• Work instructions
Copy out the passage on women teachers and low pay word for word, changing nothing.
— START Excerpted text —
Here’s one from the other day: Since it used to be that there were very few professions open to women (secretary, nurse, teacher) there were droves of very bright women who became teachers. Hence they could be underpaid and school systems could still get the best of the best. In other words: the economic mess our schools are in is partly due to the fact that women were kept out of the workforce after WWII (the much-loved “family values” of so many conservative folk).
As a clergywoman, I have pushed against gender boundaries all my life.
As the daughter of two educators (mom was a 4th grade teacher, dad a Jr. High principal) and wife of an educator (hi Doug! he is a Tech Resource Teacher in an elementary school) and holding an education credential myself, I’ve known that educators are underpaid.
How did I fail to connect these dots before? I just find it ironic that “family values” contributed to a crisis in education.
The pink ghettos that women inhabit are crazy-making.
I hadn’t thought about it in those terms, but you are absolutely right.
The one that got me was when I realized part of the continued disparity in men’s and women’s wages comes from non-unified school districts (we’re mostly unified where I live, but that’s not the case many places.) More women than men still teach elementary school and elementary districts pay less than high school districts where men and women teachers are about even.
— END Excerpted text —
— START Data lines —
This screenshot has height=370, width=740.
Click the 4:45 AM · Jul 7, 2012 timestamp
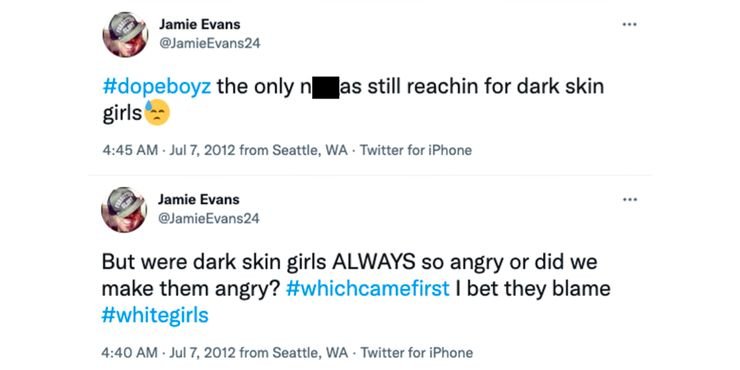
— END Data lines —
• Exercise result
Here’s one from the other day: Since it used to be that there were very few professions open to women (secretary, nurse, teacher) there were droves of very bright women who became teachers. Hence they could be underpaid and school systems could still get the best of the best. In other words: the economic mess our schools are in is partly due to the fact that women were kept out of the workforce after WWII (the much-loved “family values” of so many conservative folk).
As a clergywoman, I have pushed against gender boundaries all my life.
As the daughter of two educators (mom was a 4th grade teacher, dad a Jr. High principal) and wife of an educator (hi Doug! he is a Tech Resource Teacher in an elementary school) and holding an education credential myself, I’ve known that educators are underpaid.
How did I fail to connect these dots before? I just find it ironic that “family values” contributed to a crisis in education.
The pink ghettos that women inhabit are crazy-making.
I hadn’t thought about it in those terms, but you are absolutely right.
The one that got me was when I realized part of the continued disparity in men’s and women’s wages comes from non-unified school districts (we’re mostly unified where I live, but that’s not the case many places.) More women than men still teach elementary school and elementary districts pay less than high school districts where men and women teachers are about even.